Штирлиц положил трубку, выпил «капуччини» и сделал медленный, сладостный глоток из тяжелого стакана, ощутив жгущий запах жженого ячменя.
Я стал бояться новых людей, подумал Штирлиц. Имя этого Ганси повергло меня в растерянность; плохо; постоянная подозрительность к добру не приводит, это ломает в человеке азартное желание дела; время уходит на обдумывание возможностей; глядишь, все взвесил, — ан, поздно, упустил момент, мимо…
Какие же это страшные слова — «страх», «боязнь», «ужас»!.. А сколько модификаций?! Чему-чему, а уж как себя пугать — человечество выучилось!

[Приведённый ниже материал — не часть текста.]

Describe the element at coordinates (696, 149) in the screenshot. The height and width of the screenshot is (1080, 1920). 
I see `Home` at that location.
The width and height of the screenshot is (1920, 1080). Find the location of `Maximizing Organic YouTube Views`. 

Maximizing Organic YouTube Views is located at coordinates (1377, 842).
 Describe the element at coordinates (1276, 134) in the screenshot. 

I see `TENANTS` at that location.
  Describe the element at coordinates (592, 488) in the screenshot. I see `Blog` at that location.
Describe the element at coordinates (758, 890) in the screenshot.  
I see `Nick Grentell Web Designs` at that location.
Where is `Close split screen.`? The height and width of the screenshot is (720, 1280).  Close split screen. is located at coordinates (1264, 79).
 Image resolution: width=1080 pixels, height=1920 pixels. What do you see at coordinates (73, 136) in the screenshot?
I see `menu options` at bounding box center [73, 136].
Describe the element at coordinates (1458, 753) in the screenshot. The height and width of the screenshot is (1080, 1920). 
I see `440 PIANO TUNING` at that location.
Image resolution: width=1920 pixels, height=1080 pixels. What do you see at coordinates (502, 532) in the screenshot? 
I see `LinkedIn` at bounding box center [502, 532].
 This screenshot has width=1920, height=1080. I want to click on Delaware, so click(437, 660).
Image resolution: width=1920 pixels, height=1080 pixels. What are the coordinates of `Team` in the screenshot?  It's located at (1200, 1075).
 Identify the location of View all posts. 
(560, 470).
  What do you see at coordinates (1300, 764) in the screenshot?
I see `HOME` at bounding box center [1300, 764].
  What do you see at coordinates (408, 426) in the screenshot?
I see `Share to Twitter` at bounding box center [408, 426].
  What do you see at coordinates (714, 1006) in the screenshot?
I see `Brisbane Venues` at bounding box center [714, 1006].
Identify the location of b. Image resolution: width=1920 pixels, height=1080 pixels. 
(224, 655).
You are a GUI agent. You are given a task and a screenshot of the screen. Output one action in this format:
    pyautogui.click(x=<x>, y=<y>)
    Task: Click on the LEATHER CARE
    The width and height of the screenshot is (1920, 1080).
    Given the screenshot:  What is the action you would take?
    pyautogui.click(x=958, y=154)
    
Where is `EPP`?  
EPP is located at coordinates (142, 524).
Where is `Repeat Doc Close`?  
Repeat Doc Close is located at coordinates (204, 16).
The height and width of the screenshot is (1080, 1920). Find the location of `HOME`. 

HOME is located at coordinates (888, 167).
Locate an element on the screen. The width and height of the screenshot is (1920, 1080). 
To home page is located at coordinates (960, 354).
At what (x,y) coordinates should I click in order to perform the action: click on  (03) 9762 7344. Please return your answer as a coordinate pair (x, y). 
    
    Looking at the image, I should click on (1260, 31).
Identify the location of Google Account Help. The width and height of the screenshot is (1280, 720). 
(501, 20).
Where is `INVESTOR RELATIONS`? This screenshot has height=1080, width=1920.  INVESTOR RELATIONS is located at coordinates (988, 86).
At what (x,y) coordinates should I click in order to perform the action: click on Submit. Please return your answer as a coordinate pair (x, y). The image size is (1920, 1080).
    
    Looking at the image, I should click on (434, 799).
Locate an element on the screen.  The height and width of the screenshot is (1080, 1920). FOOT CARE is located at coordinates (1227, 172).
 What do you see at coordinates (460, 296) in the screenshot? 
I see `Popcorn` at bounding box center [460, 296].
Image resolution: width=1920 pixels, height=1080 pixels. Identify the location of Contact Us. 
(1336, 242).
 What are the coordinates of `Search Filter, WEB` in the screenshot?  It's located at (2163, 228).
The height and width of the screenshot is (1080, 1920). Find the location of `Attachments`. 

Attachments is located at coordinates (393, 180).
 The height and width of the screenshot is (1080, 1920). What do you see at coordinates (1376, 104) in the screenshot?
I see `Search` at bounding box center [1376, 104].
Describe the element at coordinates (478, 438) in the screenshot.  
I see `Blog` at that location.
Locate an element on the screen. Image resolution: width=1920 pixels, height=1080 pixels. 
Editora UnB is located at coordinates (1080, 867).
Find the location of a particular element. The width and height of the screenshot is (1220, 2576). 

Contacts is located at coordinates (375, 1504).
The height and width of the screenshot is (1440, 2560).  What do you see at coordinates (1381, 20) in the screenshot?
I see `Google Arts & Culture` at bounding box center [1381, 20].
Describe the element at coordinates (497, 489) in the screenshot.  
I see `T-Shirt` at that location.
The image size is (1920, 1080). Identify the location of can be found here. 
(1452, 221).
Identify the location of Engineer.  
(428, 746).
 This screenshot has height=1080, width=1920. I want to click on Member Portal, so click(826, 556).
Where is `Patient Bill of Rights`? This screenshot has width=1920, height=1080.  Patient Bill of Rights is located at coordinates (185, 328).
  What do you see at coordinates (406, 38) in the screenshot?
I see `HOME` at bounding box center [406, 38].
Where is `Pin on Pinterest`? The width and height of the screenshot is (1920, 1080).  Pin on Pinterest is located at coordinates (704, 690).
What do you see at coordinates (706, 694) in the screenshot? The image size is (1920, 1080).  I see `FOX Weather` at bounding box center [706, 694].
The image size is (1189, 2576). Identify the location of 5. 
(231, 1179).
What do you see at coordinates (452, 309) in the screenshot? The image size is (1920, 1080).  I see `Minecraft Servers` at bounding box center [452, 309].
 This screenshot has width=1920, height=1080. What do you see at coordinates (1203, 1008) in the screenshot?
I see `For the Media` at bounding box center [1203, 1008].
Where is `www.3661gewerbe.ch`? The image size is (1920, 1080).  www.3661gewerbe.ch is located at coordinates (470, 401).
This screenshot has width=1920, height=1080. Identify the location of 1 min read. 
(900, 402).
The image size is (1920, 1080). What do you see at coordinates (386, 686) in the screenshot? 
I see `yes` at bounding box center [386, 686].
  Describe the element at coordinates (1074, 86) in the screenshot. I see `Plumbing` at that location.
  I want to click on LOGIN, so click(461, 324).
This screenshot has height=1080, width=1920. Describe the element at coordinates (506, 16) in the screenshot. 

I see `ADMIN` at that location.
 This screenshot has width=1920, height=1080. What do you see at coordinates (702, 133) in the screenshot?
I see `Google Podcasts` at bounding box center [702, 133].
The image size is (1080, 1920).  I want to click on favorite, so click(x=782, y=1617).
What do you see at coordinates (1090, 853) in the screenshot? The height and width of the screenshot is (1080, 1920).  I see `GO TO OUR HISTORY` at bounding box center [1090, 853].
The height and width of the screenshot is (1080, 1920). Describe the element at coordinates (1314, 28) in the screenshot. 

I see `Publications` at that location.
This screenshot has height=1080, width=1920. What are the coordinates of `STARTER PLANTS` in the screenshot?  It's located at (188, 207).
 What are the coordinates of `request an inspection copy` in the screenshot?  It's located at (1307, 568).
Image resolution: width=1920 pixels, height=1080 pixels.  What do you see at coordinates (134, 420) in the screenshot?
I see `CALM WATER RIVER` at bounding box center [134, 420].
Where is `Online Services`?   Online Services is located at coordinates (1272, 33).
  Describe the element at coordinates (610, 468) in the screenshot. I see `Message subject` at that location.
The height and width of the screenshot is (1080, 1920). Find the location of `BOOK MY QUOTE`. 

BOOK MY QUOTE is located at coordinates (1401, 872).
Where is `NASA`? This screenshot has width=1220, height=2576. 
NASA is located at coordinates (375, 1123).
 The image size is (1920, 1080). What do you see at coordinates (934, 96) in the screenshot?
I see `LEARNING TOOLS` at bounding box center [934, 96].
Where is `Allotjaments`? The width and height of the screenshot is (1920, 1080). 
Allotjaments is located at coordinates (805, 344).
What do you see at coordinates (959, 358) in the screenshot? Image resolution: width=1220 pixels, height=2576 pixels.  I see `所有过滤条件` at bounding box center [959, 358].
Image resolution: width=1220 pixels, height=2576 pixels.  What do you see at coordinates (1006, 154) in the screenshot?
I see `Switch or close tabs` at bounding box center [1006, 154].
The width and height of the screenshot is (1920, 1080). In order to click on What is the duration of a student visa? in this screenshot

Нет бы радости учиться веселью, застольям, — так ведь, наоборот, каждый прожитый год словно бы толкает нас к закрытости; сообщество бронированных особей, два миллиарда особей, занявших круговую оборону в собственных дотах с репродукциями Рафаэля, электроплиткой и зеркалом, человек человеку враг, ужас какой-то.